Platón y la política española
Quienes asumen ahora el liderazgo político parecen mover la luz a su antojo proyectando sobre la sociedad unas simples sombras, sin alcanzar a distinguir si su alcance es real
Han pasado más de 15 días desde que Pedro Sánchez y Pablo Iglesias sellaron con un abrazo la firma de un preacuerdo encaminado a garantizar un gobierno progresista de coalición. Las partes advirtieron entonces que avanzarían de manera discreta para no comprometer el resultado final. Parece que lo están consiguiendo, pues la información sobre el futuro gobierno no pasa de momento de algo tan prosaico como quién puede ocupar qué cartera ministerial. Nada verdaderamente significativo se sabe sobre el fondo de un acuerdo que debe clarificar la agenda política que dará contenido a la legislatura.

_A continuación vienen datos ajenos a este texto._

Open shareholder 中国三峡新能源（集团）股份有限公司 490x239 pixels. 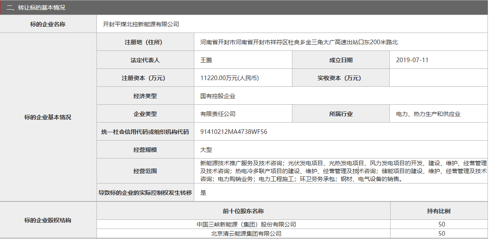click(246, 224)
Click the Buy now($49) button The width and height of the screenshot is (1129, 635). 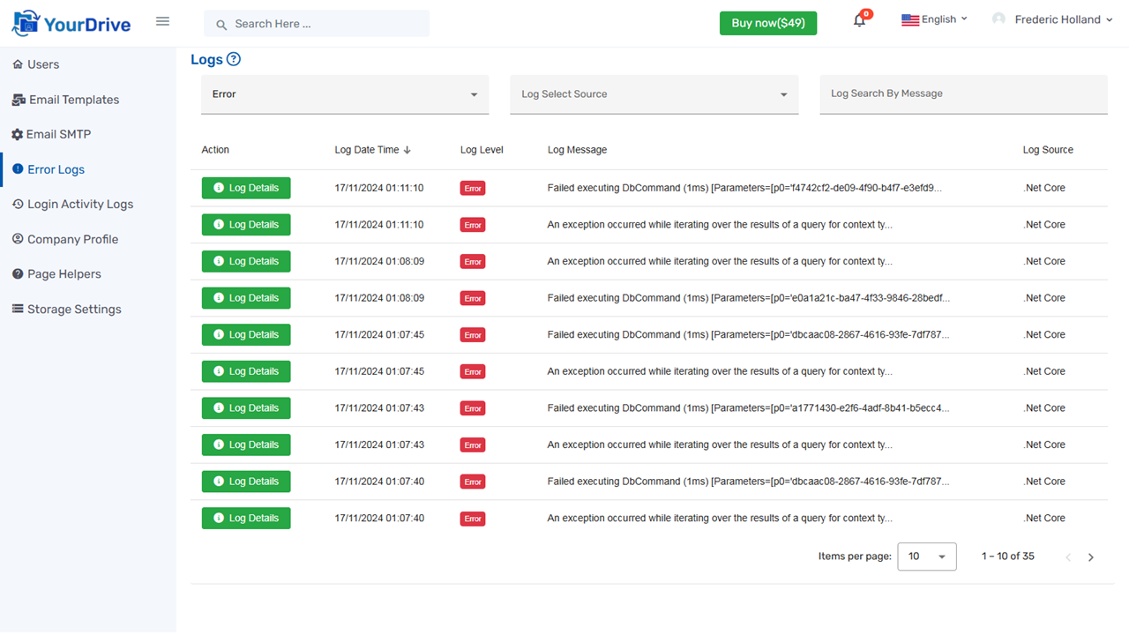tap(767, 23)
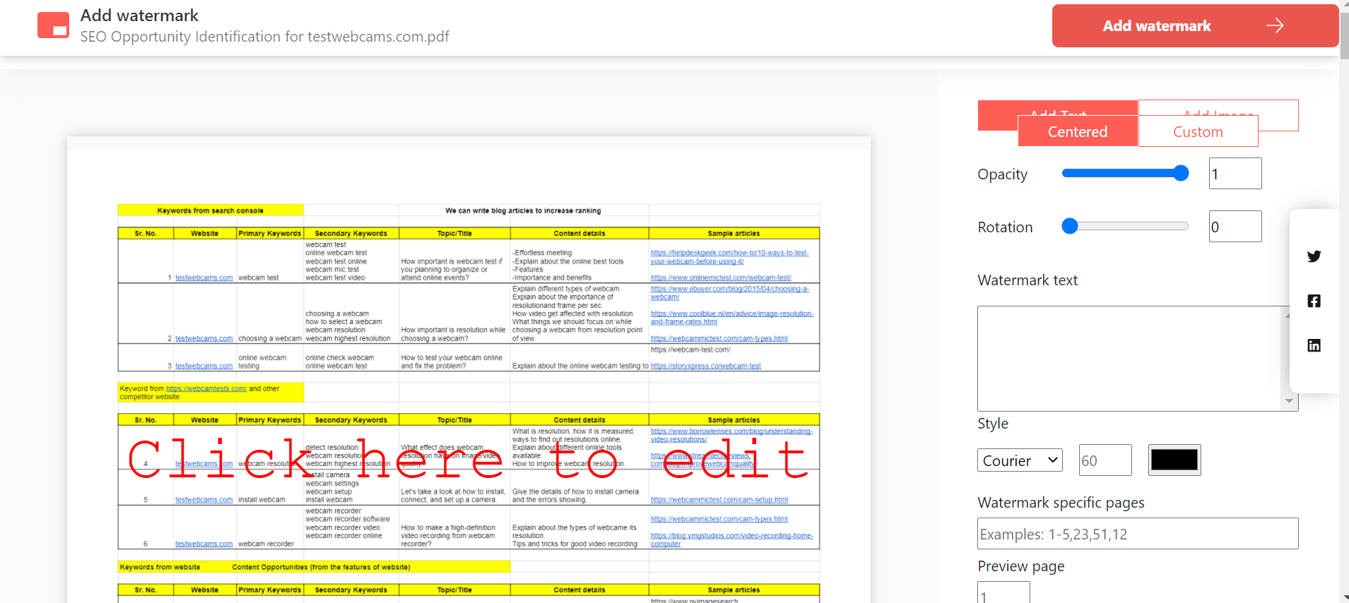Image resolution: width=1349 pixels, height=603 pixels.
Task: Click the font size field showing 60
Action: (1104, 460)
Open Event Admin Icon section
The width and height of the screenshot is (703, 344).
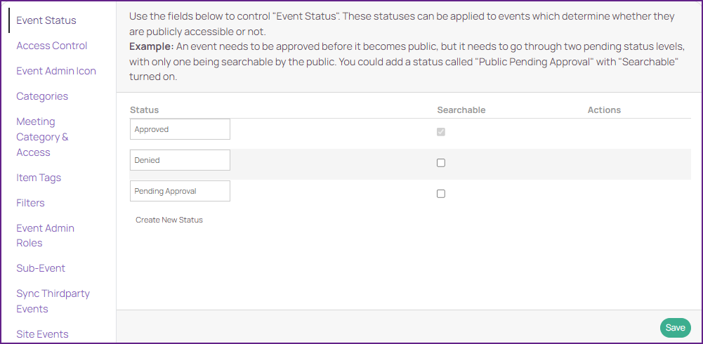(56, 71)
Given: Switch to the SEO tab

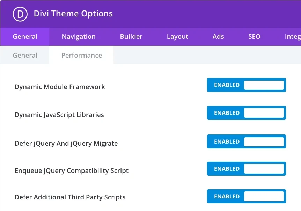Looking at the screenshot, I should tap(254, 37).
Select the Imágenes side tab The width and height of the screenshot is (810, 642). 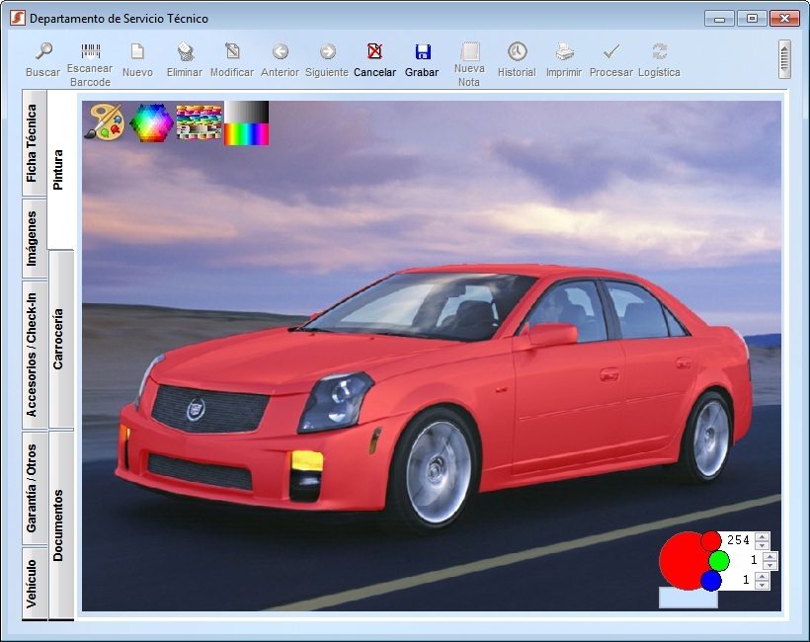[34, 238]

Como ocurre en otros países con más tradición en gobiernos de coalición, el preacuerdo anunciado debería formalizarse por escrito sin ahorrar detalles. Imagino que los partidos implicados estarán centrados en la redacción del documento pertinente. ¿Cuándo se dará a conocer a la ciudadanía? ¿Qué mecanismo incorporará las pretensiones de aquellas otras fuerzas parlamentarias sin cuyo concurso la investidura no saldrá adelante? ¿Quién tendrá acceso al conjunto de compromisos que el gobierno asuma para garantizar una gobernabilidad estable? Aunque la respuesta a estas cuestiones es una exigencia democrática ineludible, nadie parece tener demasiada urgencia en ofrecer información suficiente que permita apreciar lo que en verdad está ocurriendo. Lo extraño, en términos de control democrático, es que tampoco existe demasiada presión para exigirla.

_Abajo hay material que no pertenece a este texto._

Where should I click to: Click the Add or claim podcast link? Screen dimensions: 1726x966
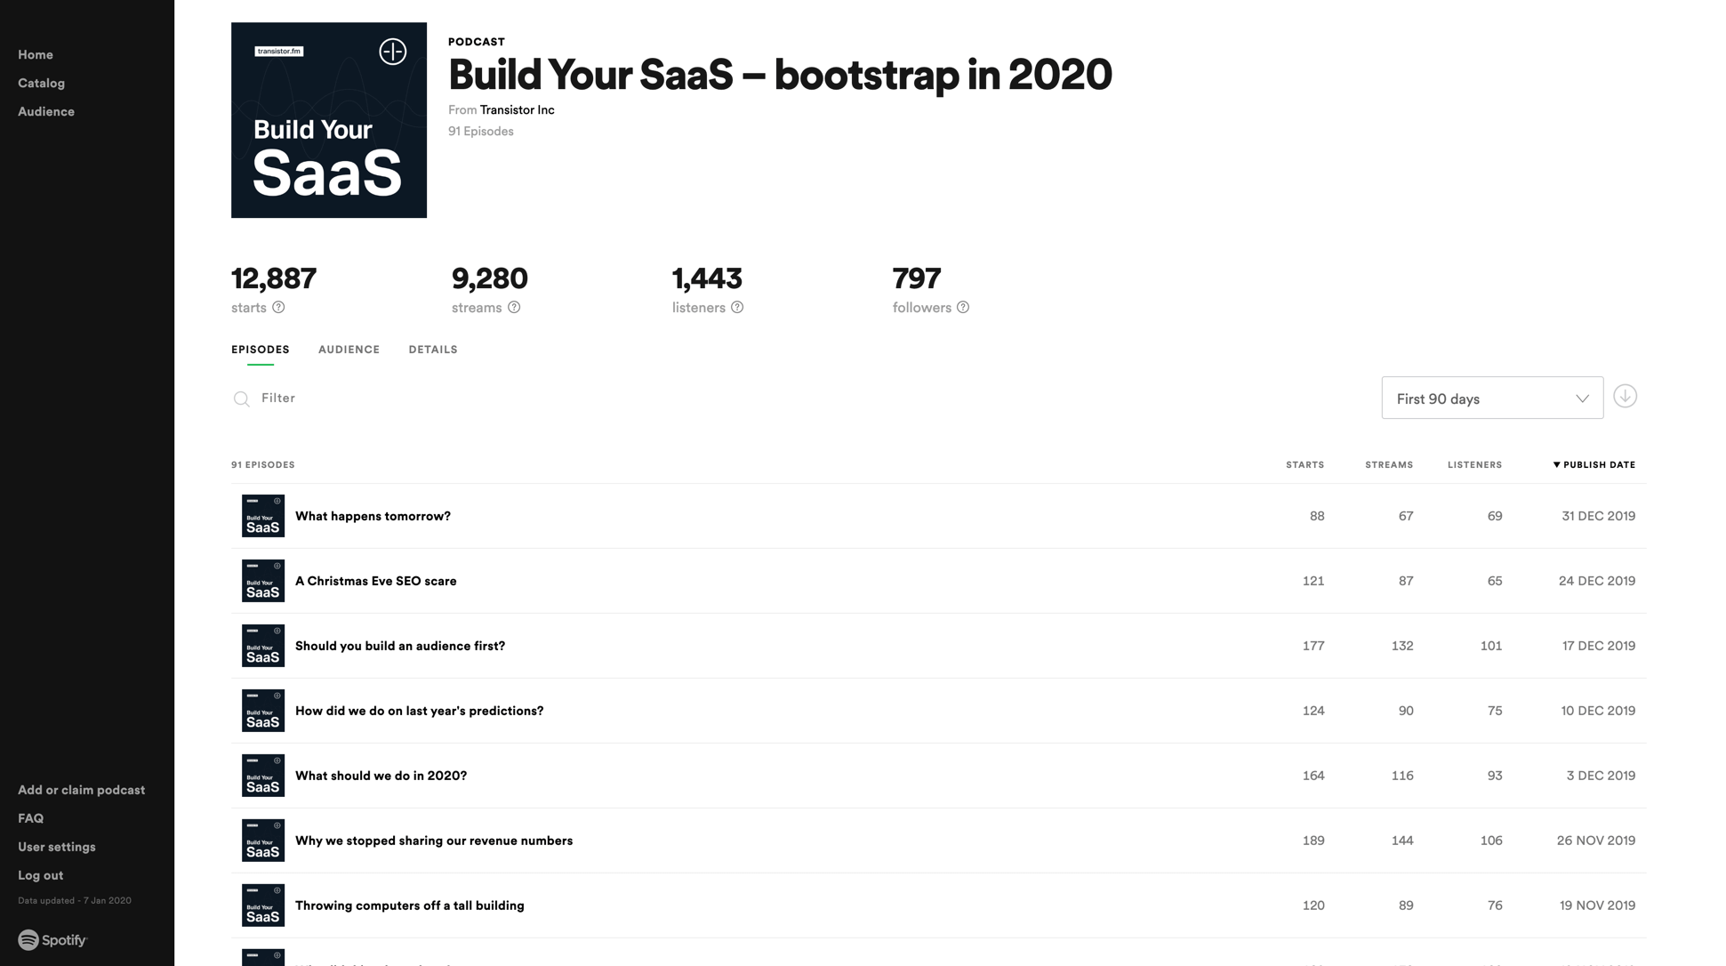(x=81, y=789)
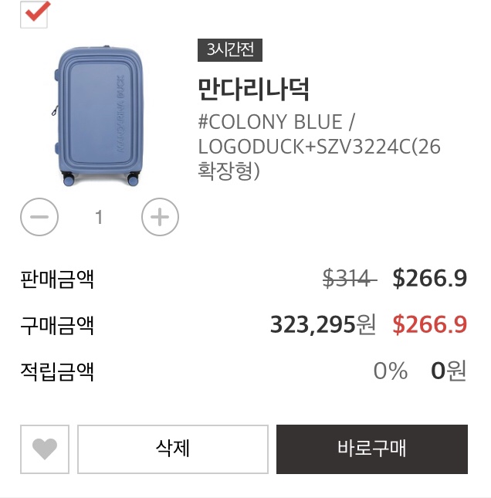Remove the item with 삭제 button
The width and height of the screenshot is (491, 498).
point(173,449)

La política en España se ha convertido en un juego de simulaciones donde es difícil interpretar lo que escuchamos y vemos. Aunque siempre haya sido así, ahora la fragmentación parlamentaria y la polarización han elevado el juego de apariencias a la fórmula magistral para silenciar fracasos, encubrir debilidades, garantizar aspiraciones o modular discursos con el noble propósito de facilitar aquellos acuerdos que hagan posible un gobierno. Al igual que ocurría en el mito de la caverna de Platón, quienes asumen ahora el liderazgo político parecen mover la luz a su antojo proyectando sobre la sociedad —a través de abrazos, silencios, encuentros y declaraciones, a veces, contradictorias— unas simples sombras, sin alcanzar a distinguir si su alcance es real.

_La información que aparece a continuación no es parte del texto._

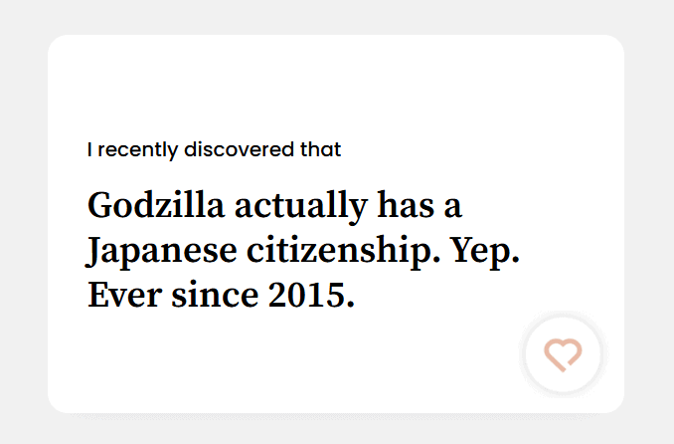The image size is (674, 444).
Task: Toggle the favorite heart on the card
Action: (x=563, y=353)
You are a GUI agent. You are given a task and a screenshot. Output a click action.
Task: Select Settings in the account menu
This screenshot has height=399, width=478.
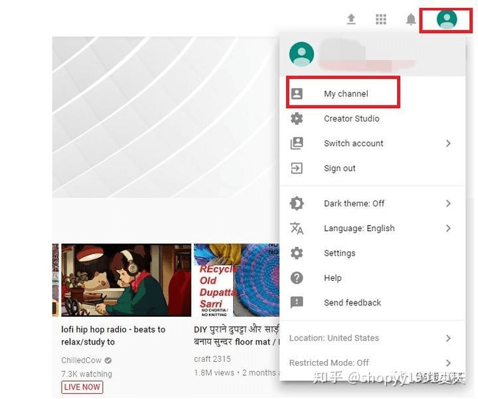[339, 253]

En este contexto ¿cómo valorar si el preacuerdo de gobierno entre PSOE y Unidas Podemos es realmente la única opción viable? ¿Es auténtica la preocupación del Partido Popular por la posible influencia de los independentistas en la gobernabilidad de España? ¿Qué está dispuesto a hacer, en tal caso, para evitarlo? ¿Quiere realmente ERC encauzar políticamente la cuestión catalana dentro del marco jurídico e institucional vigente? ¿Qué coste político está dispuesto a asumir por ello? ¿Cómo piensa gestionar Ciudadanos un resultado electoral que le interpela sobre su viabilidad futura como partido? Responder a estas preguntas requiere una información que sorprendentemente nadie está interesado todavía en ofrecer. Será cuestión de esperar. Entretanto, convendrán conmigo que, en este arriesgado juego en el que estamos inmersos, solo en Abascal y en Torra se aprecia una coincidencia total entre apariencia y realidad.